What is considerably more surprising is the careful and conversational way he walks through the topic and the density of documentation he provides. Take a look–I think you’ll enjoy it. And it’s the sort of thing you might want to show neighbors or cousins to help them get up to speed on the issue. It’s a nicely organized essay that tries to anticipate questions a reader new to the topic might ask.

Implicit questions on the concepts behind broadband as a national issue that he tries to answer include:

Do we need it?
What exactly is this thing called broadband? And why is speed an issue?
What’s the delay in getting it?
Are you getting all you need?

On municipal broadband:

Should cities be involved?
What is the benefit of cities building telecom utilities?
So what’s stopping them? (Louisiana’s Act 793 gets a mention about here.)

Good questions all. “Dr. Dave” gives thoughtful answers.

Digitial divide success in rural Louisiana

Today’s Advertiser carries a great Associated Press story, “Internet program hooks up needy La. households,” on page 8C under a small grey banner “Digital Divide.” I hope that banner indicates that we’ll start seeing more such stories. Unfortunately, you can’t find the story through the Advertister’s website. But a little googling leads to locating the same story under the name Grambling’s Internet Program Wins Award for Hooking Up Households”—just scroll down.

It is a basically a success story about a project out of Grambling that aims to crack the toughest nut in the digital divide: the low levels of participation among the rural poor and especially the rural poor who are also black. Sensibly, the program works by tapping into the community structures, in this case local churches, to help develop internet skills.

It’s a good story; I’ll excerpt a big chunk in case the linked-to text goes away:

In the last year, Erica Sawyer, a single mother of two living on a teacher’s salary, has grown closer to her children and seen them blossom in their schoolwork.

What difference does a year make?

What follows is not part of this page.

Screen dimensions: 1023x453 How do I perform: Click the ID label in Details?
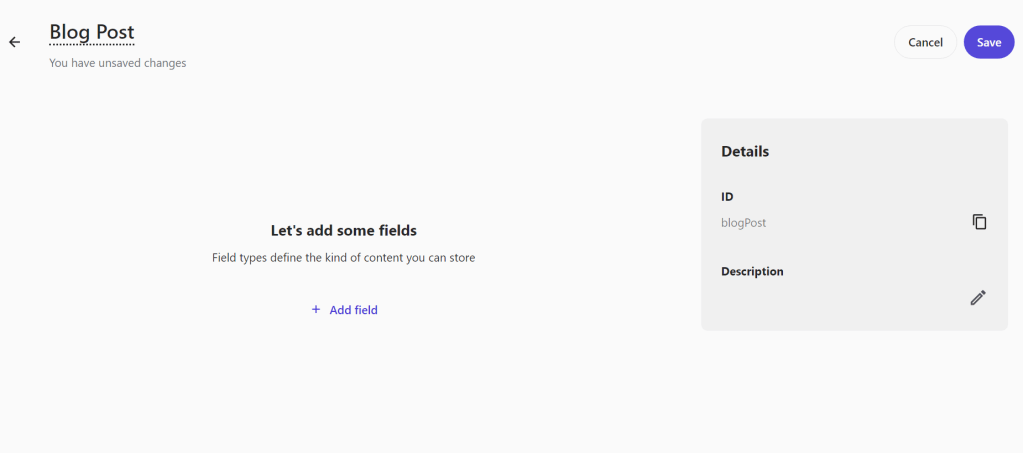(728, 196)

Sawyer, a Farmerville resident, was one of 50 low-income, Black households selected to participate in a Grambling State University Internet program studying the “digital divide” that residents like Sawyer must fight to bridge in rural areas.

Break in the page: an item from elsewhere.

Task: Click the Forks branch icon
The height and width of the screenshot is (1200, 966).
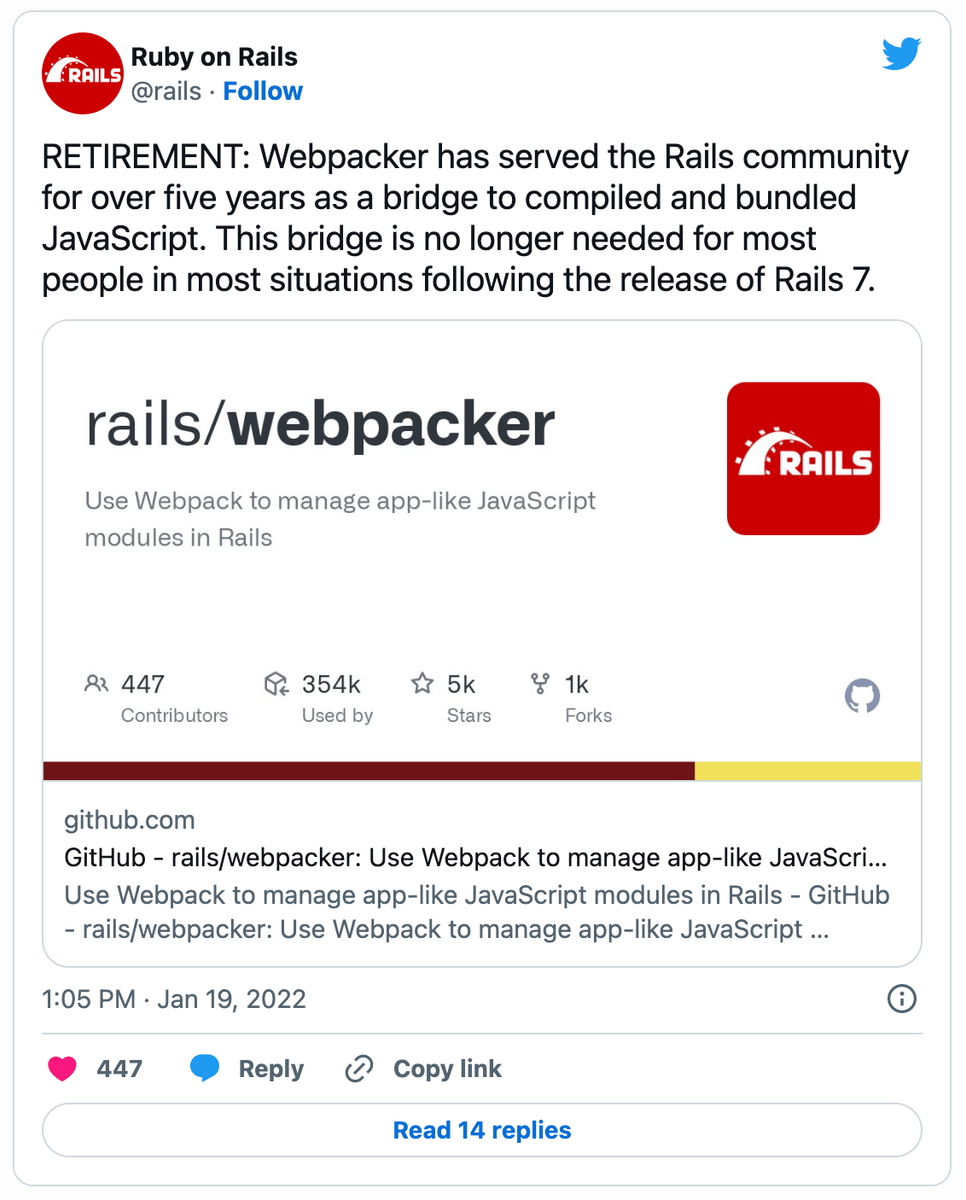Action: click(x=539, y=683)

“The program is a great blessing to my family. I’ve never been able to afford a home computer on my own with kids,” she said. “On Saturday mornings, instead of my kids just watching cartoons, we’re all on the Internet together learning…”

“The prevailing philosophy is there’s no point in putting broadband (Internet) in rural areas because no one will use it. But our preliminary data shows we’re about to blow the doors off that,” he said…

At New Hope Baptist Church in Homer, one 13-year-old student who was on the verge of dropping out of school, started regularly attending the lab. He is now an honors student, said lab moderator Gussie Young, the pastor’s wife…

“The prevailing philosophy is there’s no point in putting broadband (Internet) in rural areas because no one will use it. But our preliminary data shows we’re about to blow the doors off that,” he said…

The Southern Growth Policies Board, a public policy think tank in North Carolina, recently granted the program its 2005 Regional Innovator Award for Louisiana.

A lot of the participants in the Louisiana Rural Internet Connection started out with no computer knowledge at all and were “afraid of the technology,” said Margaret Lowery, GSU CareerNET director, and some could not even use a mouse.

But they have all come a long way. The children’s grades have improved and they are using e-mail and banking online. One woman even put her small flower shop online, she said.

Essentially, the Internet usage data collected has come to mirror the middle class, Bennie Lowery said.

While lack of accesss to a wide range of modern technologies is worst in rural areas (this program had to use satellite technology), it’s an issue everywhere. In urban areas poorer districts are always the “least and last” to be served by commercial providers. The lessons that programs like this teach about lowering barriers to usage, working through the community, and providing good training are well worth learning from. But what is really invaluable is that such studies should dispel that idea that some people don’t want or need and somehow wouldn’t benefit from access to the same advanced technology that the rest of us find increasingly necessary.

“Fiber battle could get ugly”

Claire Taylor of the Advertiser talks to our friend Annie Collins (see our interview with Annie) about what Lafayette can expect during a fiber referendum based on her experience during a referendum battle in the Tri-Cities area of Illinois.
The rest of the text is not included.